#### STATED TASK A
Answer these questions using the mpc proof excerpt, one line per answer, each marked like its question.
(i) What does Lemma 3 immediately imply?
(ii) Which language witnesses that 2 belongs to the set for n = 2?
(iii) Into how many parts are the remaining cases partitioned?
#### STATED TASK B
For each statement below, say yes or no according to the mpc proof excerpt. Back each answer with the deciding words, quoted exactly.
(i) The theorem is proved by finding which pairs can appear for some language.
(ii) The proof adapts the pumpings of words of size 3 and 4.
(iii) The remaining cases are partitioned into four parts.
#### STATED TASK C
Pick up the mpc proof excerpt where it stops and write its next few sentences.

#### PAGE TEXT
** Start **
We have \({g_{{{\,\mathrm{Circ}\,}}}^{{{\,\mathrm{mpc}\,}}}(n)=\left\{ \begin{array}{ll} \{0\} &{} \text{ for } n = 0; \\ \mathbb {N}_+ {\setminus } \{2,3\} &{} \text{ for } n = 1; \\ \mathbb {N}_+ {\setminus } \{1,3\} &{} \text{ for } n = 2; \\ \mathbb {N}_+ &{} \text{ for } n\ge 3. \end{array}\right. }\)

Proof

We prove the theorem by determining which pairs \((n,k) \in \mathbb {N}\times \mathbb {N}\) can appear as \({({{\,\mathrm{mpc}\,}}(L),{{\,\mathrm{mpc}\,}}({{\,\mathrm{Circ}\,}}(L)))}\) for some language L. Lemma 3 immediately implies that \(n=0\) if and only if \(k=0\). We partition the remaining cases in three parts: First we look at \(1 \le n \le 2\), \(1 \le k \le 3\), second we deal with \(k \ge 4\) and \(1 \le n \le k\), and finally we consider \(n \ge 3\) and \(1 \le k \le n\).

i) It is clear that \({1 \in g_{{{\,\mathrm{Circ}\,}}}^{{{\,\mathrm{mpc}\,}}}(1)}\) (witnessed by \(L_{1,1} = \{\lambda \}\)) and \({2 \in g_{{{\,\mathrm{Circ}\,}}}^{{{\,\mathrm{mpc}\,}}}(2)}\) (witnessed by \(L_{2,2} = \{a\}\)). To prove that \({\{2,3\} \not \in g_{{{\,\mathrm{Circ}\,}}}^{{{\,\mathrm{mpc}\,}}}(1)}\) and \({\{1,3\} \not \in g_{{{\,\mathrm{Circ}\,}}}^{{{\,\mathrm{mpc}\,}}}(2)}\), we show how to adapt the pumpings of the words of size 1 and 2 from L to \({{{\,\mathrm{Circ}\,}}(L)}\).
** End **
#### DATA LINES
** Start **
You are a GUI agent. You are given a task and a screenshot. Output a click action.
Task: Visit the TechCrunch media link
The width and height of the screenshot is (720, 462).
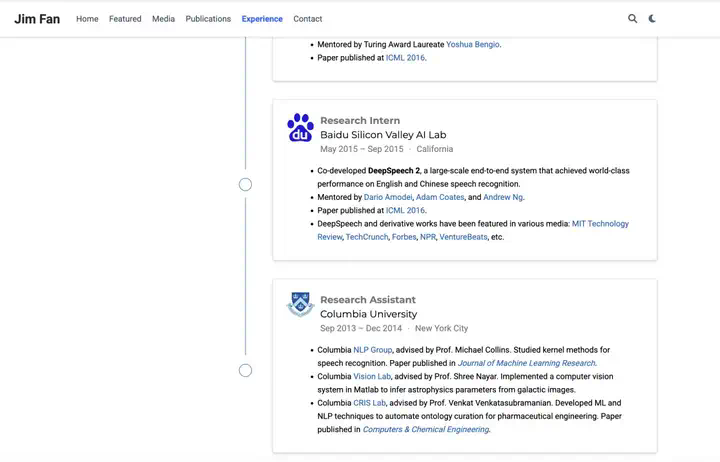[367, 237]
** End **
#### TASK ANSWER A
(i) It implies that n = 0 if and only if k = 0.
(ii) The language L_{2,2} = {a}.
(iii) Three parts.

#### TASK ANSWER B
(i) Yes: "We prove the theorem by determining which pairs"
(ii) No: "we show how to adapt the pumpings of the words of size 1 and 2"
(iii) No: "We partition the remaining cases in three parts"

#### TASK ANSWER C
If \({{{\,\mathrm{mpc}\,}}(L) = 1}\), then each word of length 1 in L allows a pumping, thus each word of length 1 in \({{{\,\mathrm{Circ}\,}}(L)}\) allows a pumping, hence \({{{\,\mathrm{mpc}\,}}({{\,\mathrm{Circ}\,}}(L))) \ne 2}\). Moreover, we can show that \({{{\,\mathrm{mpc}\,}}({{\,\mathrm{Circ}\,}}(L))) \ne 3}\) by applying the same observation to the words of length 2: since \({{{\,\mathrm{mpc}\,}}(L) = 1}\) each two-letter word \(w = w_1w_2 \in L\) allows a pumping, thus either \(\{w_1w_2\}^{*} \subseteq L\), \(\{w_1\}^{*}\{w_2\} \subseteq L\), or \(\{w_1\}\{w_2\}^{*} \subseteq L\). We can adapt each of these three cases to \({{{\,\mathrm{Circ}\,}}(L)}\) to show that the two cyclic shifts \(w_1w_2\) and \(w_2w_1\) of w in \({{{\,\mathrm{Circ}\,}}(L)}\) both allow a pumping, and since this is true for every word of length 2 we have \({{{\,\mathrm{mpc}\,}}({{\,\mathrm{Circ}\,}}(L))) \ne 3}\).

If \({{{\,\mathrm{mpc}\,}}(L) = 2}\), we can again adapt the pumpings of the words of length 2 from L to \({{{\,\mathrm{Circ}\,}}(L)}\), thus \({{{\,\mathrm{mpc}\,}}({{\,\mathrm{Circ}\,}}(L))) \ne 3}\). Furthermore, there exists \(w \in L\) of length 1 that allows no pumping, thus w allows no pumping in \({{{\,\mathrm{Circ}\,}}(L)}\) and \({{{\,\mathrm{mpc}\,}}({{\,\mathrm{Circ}\,}}(L))) \ne 1}\).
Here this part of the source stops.